Running the storage tanks' vent line underground from the tanks to the VRSA solves all the problems with the tank vent line except for the problem of creating a condensed liquid trap which would form a liquid seal to stop the flow of vapors from the storage tanks to the VRSA. To eliminate the fluid trap, the following is installed as part of the combination unit. A vertical fluid collection pot, preferably approximately two feet long and four inches in diameter, is installed underground where the tank vent line ends and the bottom of a preferably vertical two inch diameter riser pipe connected to the VRSA inlet begins. The VRSA inlet includes the back-pressure regulator that maintains a positive pressure (approximately 4 ounces) on the storage tanks. The vertical riser pipe connects to the VRSA inlet upstream of the back-pressure regulator. The tanks' vent line is installed so that there is a gradual slope from the tanks to the VRSA unit. The tank vent line, generally an approximately two inch diameter pipe, connects to the side near the top of the vertical fluid collection pot. The bottom of the vertical riser pipe connected to the VRSA inlet connects to the top of the vertical fluid collection pot. A ½ inch diameter pipe is installed inside the two inch vertical riser pipe which is connected between the top of the fluid collection pot and the VRSA inlet. The bottom end of the ½ inch diameter pipe terminates approximately 1 inch above the bottom of the fluid collection pot. The top of the ½ pipe turns horizontal and exits the vertical two inch riser pipe through the side approximately one foot below where the vertical two inch riser pipe connects to the VRSA inlet. The horizontal top outlet of the ½ inch pipe connects to the vacuum port of a ½ inch eductor such as a Penberthy model 1/2 ALH. A side stream of rich glycol (approximately 2 gallons/minute) from the common emissions separator circulates under pressure from the circulation pump of the combination unit to the power port of the ½ inch eductor. The outlet of the ½ inch eductor connects to the common emissions separator at approximately the same level as the connections for the QLT and VRSA eductors.

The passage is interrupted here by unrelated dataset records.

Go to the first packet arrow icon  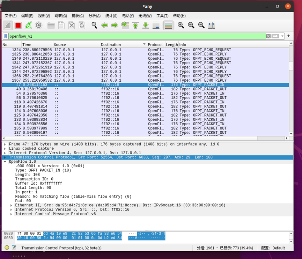(135, 25)
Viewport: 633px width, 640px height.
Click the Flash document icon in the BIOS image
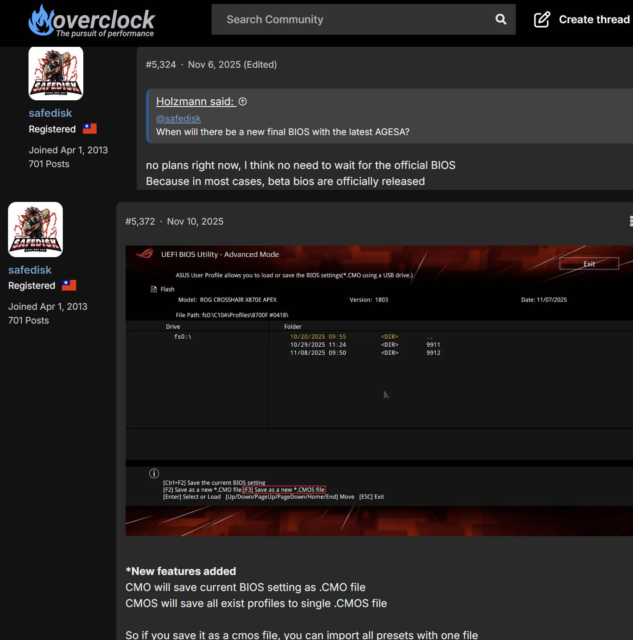point(154,289)
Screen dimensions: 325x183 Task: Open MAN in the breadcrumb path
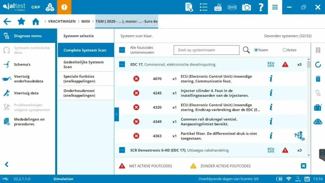pyautogui.click(x=86, y=21)
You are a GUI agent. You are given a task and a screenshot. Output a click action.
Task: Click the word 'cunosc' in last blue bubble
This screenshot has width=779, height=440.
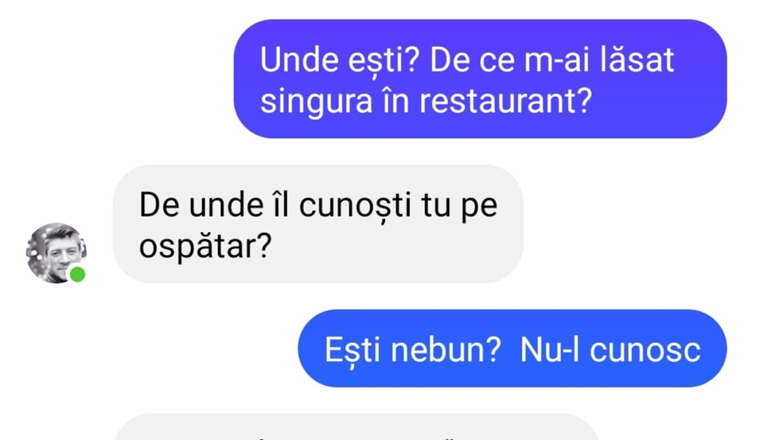tap(645, 350)
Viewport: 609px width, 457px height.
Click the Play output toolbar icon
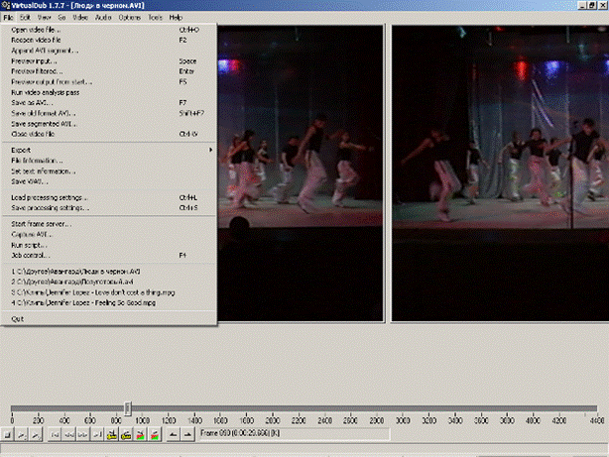35,434
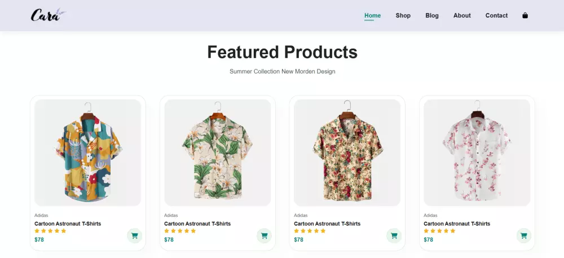Click the star rating on first product
Image resolution: width=564 pixels, height=258 pixels.
pyautogui.click(x=50, y=231)
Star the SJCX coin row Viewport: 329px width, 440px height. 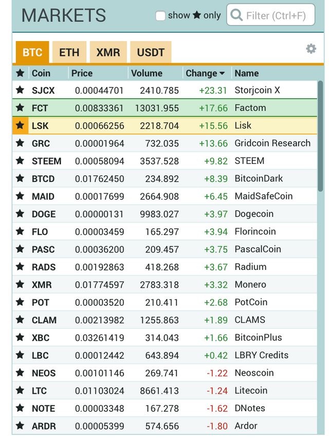[x=20, y=90]
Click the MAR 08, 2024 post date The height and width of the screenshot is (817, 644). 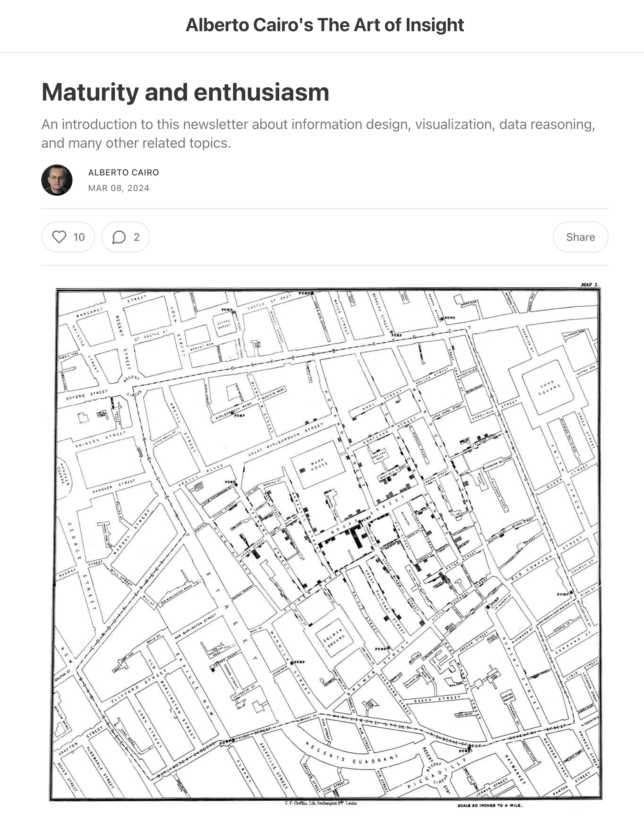(x=119, y=188)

In operation, hydrocarbon liquids condensed from the vapors collect in the tanks' sloped vent line and flow along the bottom of the sloped vent line into the vertical fluid collection pot. The ½ inch eductor continually lifts the condensed hydrocarbon liquids through the ½ inch line inside the riser pipe and sends the condensed hydrocarbon liquids under pressure into the common emissions separator. The common emissions separator collects the condensed hydrocarbon liquids and dumps them back to the storage tanks. During those times when the capacity of the ½ inch eductor is not being required to lift condensed hydrocarbon liquids, the ½ eductor slightly increases the vacuum capacity (approximately 16 cubic feet per hour) of the VRSA.

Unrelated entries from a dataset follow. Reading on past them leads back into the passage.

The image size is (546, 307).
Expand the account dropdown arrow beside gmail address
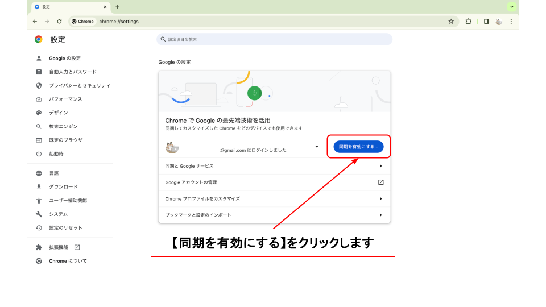point(317,147)
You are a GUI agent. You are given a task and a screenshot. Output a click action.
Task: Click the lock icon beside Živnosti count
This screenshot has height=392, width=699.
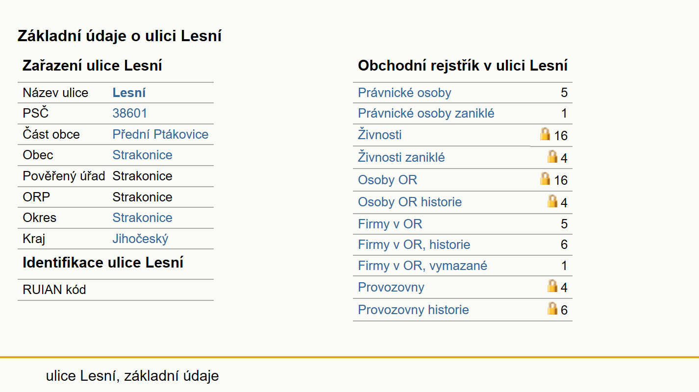(545, 134)
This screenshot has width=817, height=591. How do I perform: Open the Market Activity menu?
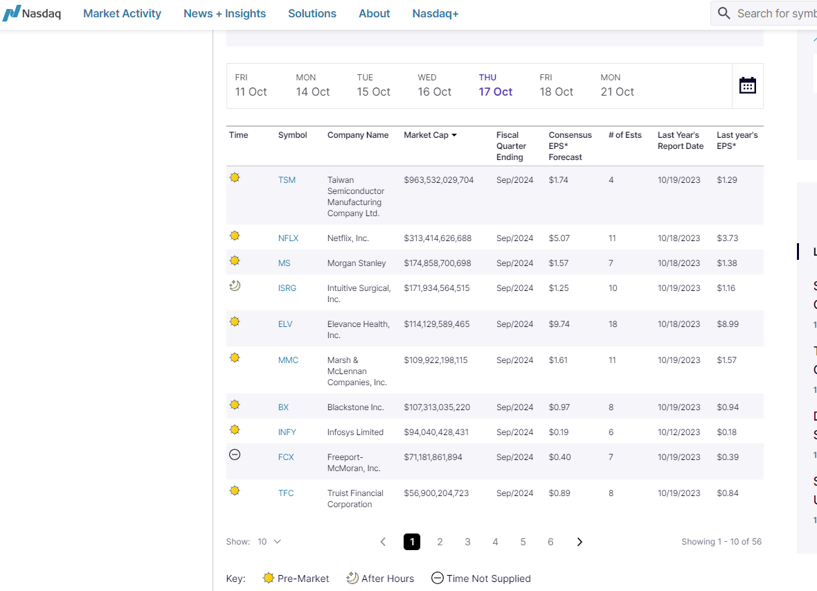[122, 13]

As noted above, the vertical riser pipe connected to the top of the fluid collection pot is connected to the VRSA inlet upstream of the tank vent line back-pressure valve. Because the ½ inch eductor is lifting fluids and possibly pulling a vacuum on the tanks vent line upstream of the vent line back-pressure valve, under conditions of no or little fluid production to the tanks, the ½ eductor could lower the positive pressure on the tanks and possibly create a vacuum on the tanks. To prevent any possibility that the ½ inch eductor could create a vacuum condition on the tanks an ounces regulator is installed in a line running between the common emissions separator and the vertical riser pipe. The inlet of the line containing the ounces regulator is connected to the common emissions separator in the vapor chamber close to the top. The outlet of the line containing the ounces regulator is connected to the riser pipe upstream of the vent line back-pressure regulator.

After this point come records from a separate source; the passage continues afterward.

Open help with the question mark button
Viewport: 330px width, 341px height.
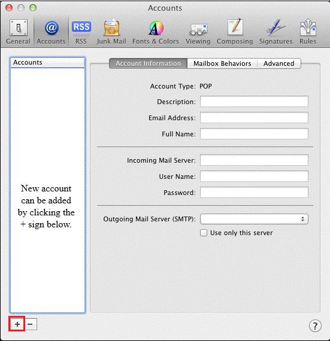(315, 326)
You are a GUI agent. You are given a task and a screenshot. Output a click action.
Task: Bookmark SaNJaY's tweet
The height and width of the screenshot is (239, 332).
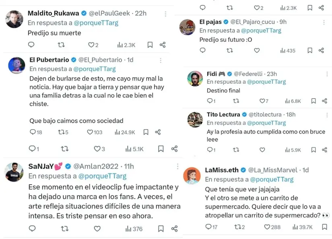161,229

In operation, the ounces regulator is set to maintain a pressure in the tanks' vent line slightly less then the pressure setting of the vent line back-pressure regulator. As long as the pressure on the vent line is above the setting of the ounces regulator, no vapors feed from the emissions separator into the tanks vent line; however, if conditions ever exist where a vacuum induced by the ½ inch eductor lowers the pressure in the tanks vent line enough to reach the set pressure of the ounces regulator, the ounces regulator would feed hydrocarbon vapors from the common emissions separator into the tanks' vent line to maintain a positive vent line pressure equal to the ounces regulator setting. By using collected vapors from the common emissions separator to maintain the positive pressure on the tanks' vent line, no additional hydrocarbon vapors are introduced into the system.

It should be noted that the fluid pumping system described above may be used on any type of unit where the VRSA technology is combined with a piece of equipment that requires the combined unit to be installed a distance from the hydrocarbon storage tanks. On stand alone VRSA units where the tank vent line can be installed allowing the line to be sloped from the top of the tank to the VRSA inlet, the fluid pumping system is not required.

The application of the stand alone VRSA as well as combination units designed to utilize the VRSA technology will be increased by the move, on shore, to directionally drill multiple gas wells from a common well pad. Having multiple gas wells producing from a common well pad increases the volume of recovered hydrocarbon liquids at the well pad which, in turn, improves the economics of installing a VRSA. The economics of installing a VRSA on multiple gas wells are improved because one VRSA can be utilized to recover the venting from all the hydrocarbon storage tanks located on the well pad. It follows that the economics of installing, on a multiple well pad, a QLT or a combination QLT/VRSA unit would be improved by designing the QLT or combination QLT/VRSA unit so that one QLT unit can be utilized to collect all the venting that occurs from multiple dehydrators on the well pad.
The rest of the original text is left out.